Thursday, February 11, 2021

Quote of the Day


I feel ridiculous but I am literally a blubbering mess after reading The Hollywood Reporter's new interview with the legend Shelley Duvall this morning -- if you've been keeping track Duvall, one of the greatest actresses ever put on the movie screen, disappeared off the face of the earth for awhile, until [he who shall not be named] put her on his Fake Doctor Program and exploited her mental state for ratings. All I've wanted is for her to be happy, and so seeing the photos attached to the article, and listening to her talk with fondness towards her career (with none of the exploitative factor from that earlier interview), well it's totally overwhelmed me. For all of the yammering on that I do about celebrities every day there are only a handful that I hold close and dear to my heart and Shelley's always been one, since I watched her Faerie Tale Theater and Popeye as a little kid, and then graduated on up to her world-class performances in Altman's films and The Shining

I profoundly recommend reading the piece -- it's wonderful -- but it's on the latter film that I quote her today in particular, because a narrative has formed (one I've participated in, far and wide) that it was Stanley Kubrick's insane, demanding and cruel treatment of her on the set of The Shining that drove her over the edge, mentally-speaking, but Duvall, in this piece only has nice things to say about him. Let's let her speak:

Duvall says, "[Kubrick] doesn't print anything until at least the 35th take. Thirty-five takes, running and crying and carrying a little boy, it gets hard. And full performance from the first rehearsal. That's difficult." Before a scene, she would put on a Sony Walkman and "listen to sad songs. Or you just think about something very sad in your life or how much you miss your family or friends. But after a while, your body rebels. It says: 'Stop doing this to me. I don't want to cry every day.' And sometimes just that thought alone would make me cry. To wake up on a Monday morning, so early, and realize that you had to cry all day because it was scheduled — I would just start crying. I'd be like, 'Oh no, I can't, I can't.' And yet I did it. I don't know how I did it. Jack said that to me, too. He said, 'I don't know how you do it.' " 

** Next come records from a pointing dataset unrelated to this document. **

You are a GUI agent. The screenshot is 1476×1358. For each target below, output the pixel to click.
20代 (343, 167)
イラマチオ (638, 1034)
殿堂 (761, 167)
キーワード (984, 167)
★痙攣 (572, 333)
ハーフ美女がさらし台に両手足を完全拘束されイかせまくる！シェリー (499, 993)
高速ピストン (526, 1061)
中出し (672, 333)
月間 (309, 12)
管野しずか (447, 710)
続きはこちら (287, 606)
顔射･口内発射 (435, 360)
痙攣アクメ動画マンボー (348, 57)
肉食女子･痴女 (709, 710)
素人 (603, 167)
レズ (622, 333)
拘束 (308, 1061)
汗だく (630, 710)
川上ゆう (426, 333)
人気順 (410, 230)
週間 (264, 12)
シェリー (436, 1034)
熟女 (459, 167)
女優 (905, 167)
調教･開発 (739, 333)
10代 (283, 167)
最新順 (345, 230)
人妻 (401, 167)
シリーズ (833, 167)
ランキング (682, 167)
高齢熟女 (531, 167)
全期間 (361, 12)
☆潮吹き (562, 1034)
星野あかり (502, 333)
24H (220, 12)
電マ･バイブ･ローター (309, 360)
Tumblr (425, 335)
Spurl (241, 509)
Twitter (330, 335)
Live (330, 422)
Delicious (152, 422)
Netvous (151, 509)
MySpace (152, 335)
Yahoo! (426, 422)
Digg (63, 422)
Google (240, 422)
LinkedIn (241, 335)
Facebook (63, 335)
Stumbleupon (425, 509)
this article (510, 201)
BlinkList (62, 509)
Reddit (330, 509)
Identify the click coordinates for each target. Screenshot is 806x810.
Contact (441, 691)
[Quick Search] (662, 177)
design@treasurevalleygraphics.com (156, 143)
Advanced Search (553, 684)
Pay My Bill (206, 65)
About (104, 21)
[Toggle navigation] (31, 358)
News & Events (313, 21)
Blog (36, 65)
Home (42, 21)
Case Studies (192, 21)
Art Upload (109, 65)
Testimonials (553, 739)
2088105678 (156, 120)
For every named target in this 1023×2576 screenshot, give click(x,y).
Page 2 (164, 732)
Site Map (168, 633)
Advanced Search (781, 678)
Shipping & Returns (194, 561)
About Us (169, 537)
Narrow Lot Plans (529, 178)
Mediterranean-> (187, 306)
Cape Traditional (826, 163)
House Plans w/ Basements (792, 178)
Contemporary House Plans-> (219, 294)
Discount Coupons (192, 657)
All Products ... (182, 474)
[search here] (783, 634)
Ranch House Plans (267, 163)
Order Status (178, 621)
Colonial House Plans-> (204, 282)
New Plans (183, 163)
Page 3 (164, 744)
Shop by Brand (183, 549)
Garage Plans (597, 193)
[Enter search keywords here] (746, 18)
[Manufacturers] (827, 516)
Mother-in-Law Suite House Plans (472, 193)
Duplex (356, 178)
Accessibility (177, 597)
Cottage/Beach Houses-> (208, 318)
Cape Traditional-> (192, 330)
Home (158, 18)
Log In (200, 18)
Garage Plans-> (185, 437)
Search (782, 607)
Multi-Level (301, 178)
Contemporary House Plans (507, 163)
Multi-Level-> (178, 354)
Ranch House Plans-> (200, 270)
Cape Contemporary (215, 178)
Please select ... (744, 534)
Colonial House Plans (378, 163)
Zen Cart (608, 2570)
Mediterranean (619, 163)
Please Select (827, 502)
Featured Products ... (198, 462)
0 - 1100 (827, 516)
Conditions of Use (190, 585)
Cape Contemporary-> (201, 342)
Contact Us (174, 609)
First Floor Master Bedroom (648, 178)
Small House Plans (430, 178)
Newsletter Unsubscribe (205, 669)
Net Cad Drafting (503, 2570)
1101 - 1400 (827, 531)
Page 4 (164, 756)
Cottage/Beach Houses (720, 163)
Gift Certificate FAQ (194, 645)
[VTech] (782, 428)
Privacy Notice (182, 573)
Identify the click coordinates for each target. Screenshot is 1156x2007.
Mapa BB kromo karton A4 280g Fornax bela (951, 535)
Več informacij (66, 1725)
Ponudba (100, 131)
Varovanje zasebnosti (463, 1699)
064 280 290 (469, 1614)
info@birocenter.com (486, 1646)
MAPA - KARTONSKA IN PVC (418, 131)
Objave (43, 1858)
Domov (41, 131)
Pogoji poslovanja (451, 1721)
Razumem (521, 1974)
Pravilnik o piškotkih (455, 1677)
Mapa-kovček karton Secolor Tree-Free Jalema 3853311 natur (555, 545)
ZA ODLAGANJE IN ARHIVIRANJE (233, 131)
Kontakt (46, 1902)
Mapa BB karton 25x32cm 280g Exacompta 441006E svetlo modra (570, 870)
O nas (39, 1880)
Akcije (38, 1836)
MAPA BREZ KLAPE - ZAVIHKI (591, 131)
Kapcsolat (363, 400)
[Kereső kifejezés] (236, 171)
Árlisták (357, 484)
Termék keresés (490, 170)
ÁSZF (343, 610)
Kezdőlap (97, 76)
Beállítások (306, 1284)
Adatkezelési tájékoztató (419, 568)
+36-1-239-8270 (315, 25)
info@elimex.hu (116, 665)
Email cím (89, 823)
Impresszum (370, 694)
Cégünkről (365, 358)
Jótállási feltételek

Asked whether she felt Kubrick had been unusually cruel or abusive to her in order to elicit her performance, as has been written, Duvall replies: "He's got that streak in him. He definitely has that. But I think mostly because people have been that way to him at some time in the past. His first two films were Killer's Kiss and The Killing." I pressed her on what she meant by that: Was Kubrick more Jack Torrance than Dick Hallorann, the kindly chef played by Scatman Crothers? "No. He was very warm and friendly to me," she says. "He spent a lot of time with Jack and me. He just wanted to sit down and talk for hours while the crew waited. And the crew would say, 'Stanley, we have about 60 people waiting.' But it was very important work."

2 comments:

Anonymous said...

All these men are assholes. Shelley is a queen.

Shawny said...

If you haven’t seen her in Brewster McCloud, you just have to. The movie is quirky and not a great Altman film. But her tour guide is fucking hysterical, and way ahead of her time I terms of her approach.